((
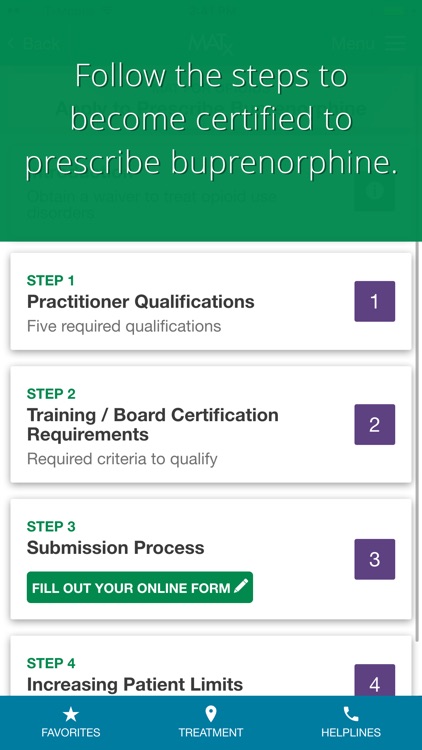Tap the purple number 2 badge
Screen dimensions: 422x750
tap(375, 424)
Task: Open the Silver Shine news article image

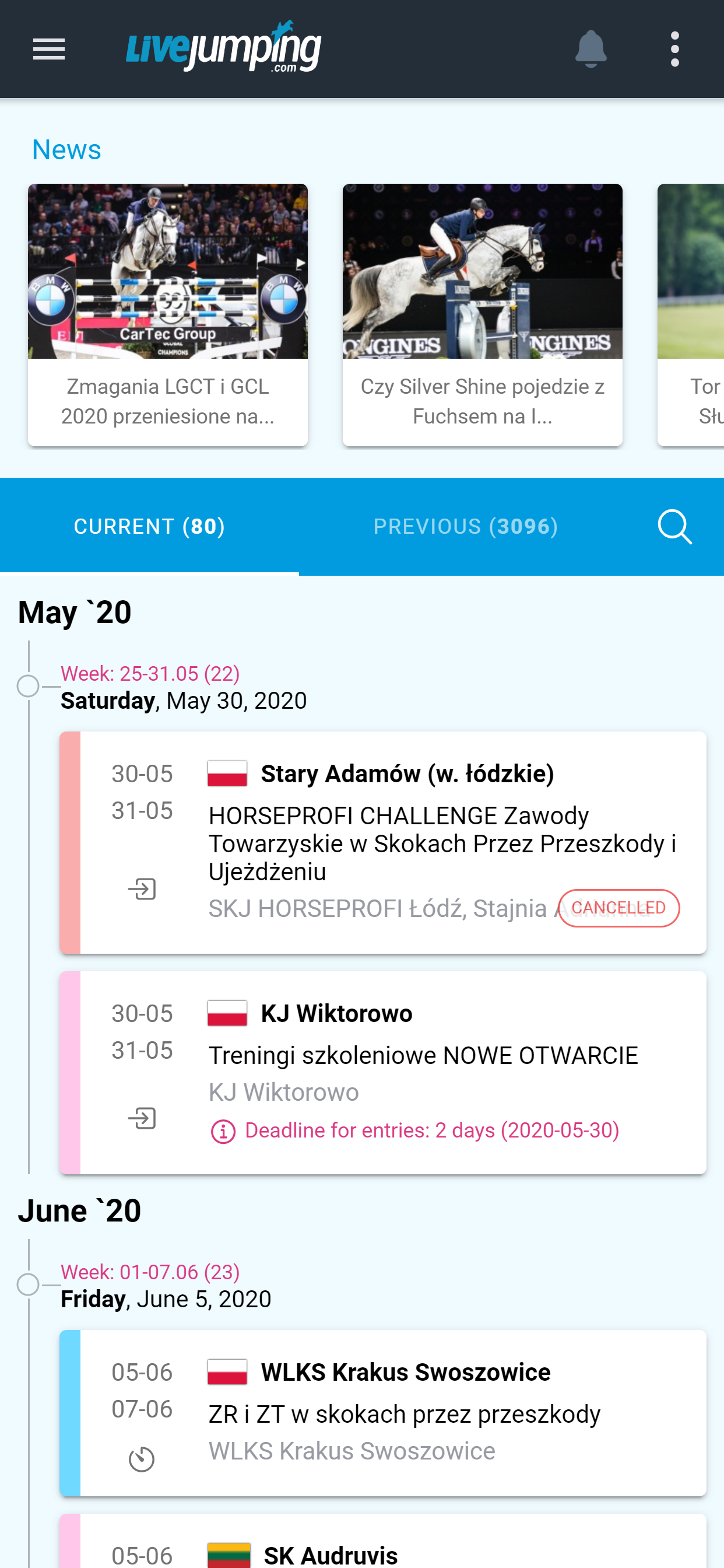Action: (482, 271)
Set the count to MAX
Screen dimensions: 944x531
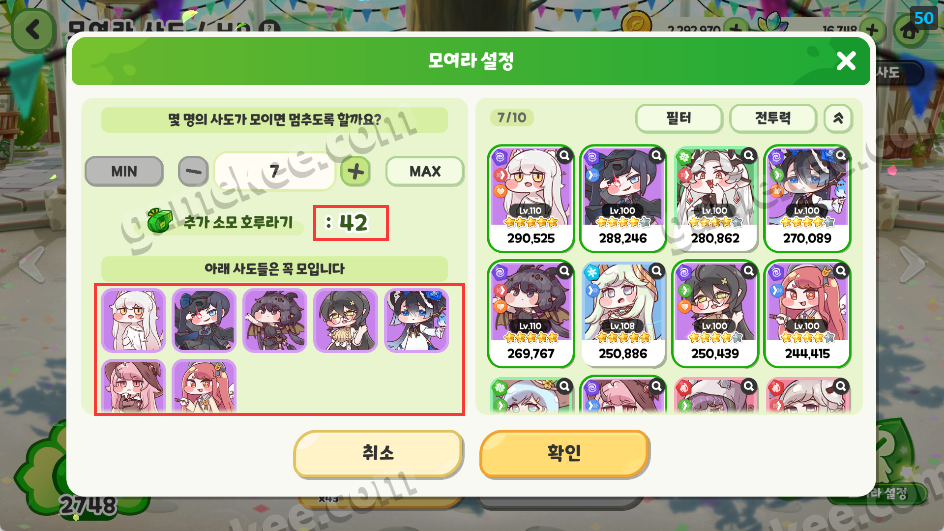pos(425,172)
))
> [What is expected] Transcribe exactly the line containing "Task: Open the" and every line after it through the end of the listing above; pictures are not part of the copy.

> [Problem solution]
Task: Open the Silver Shine news article image

Action: (482, 271)
Set the count to MAX
Screen dimensions: 944x531
pos(425,172)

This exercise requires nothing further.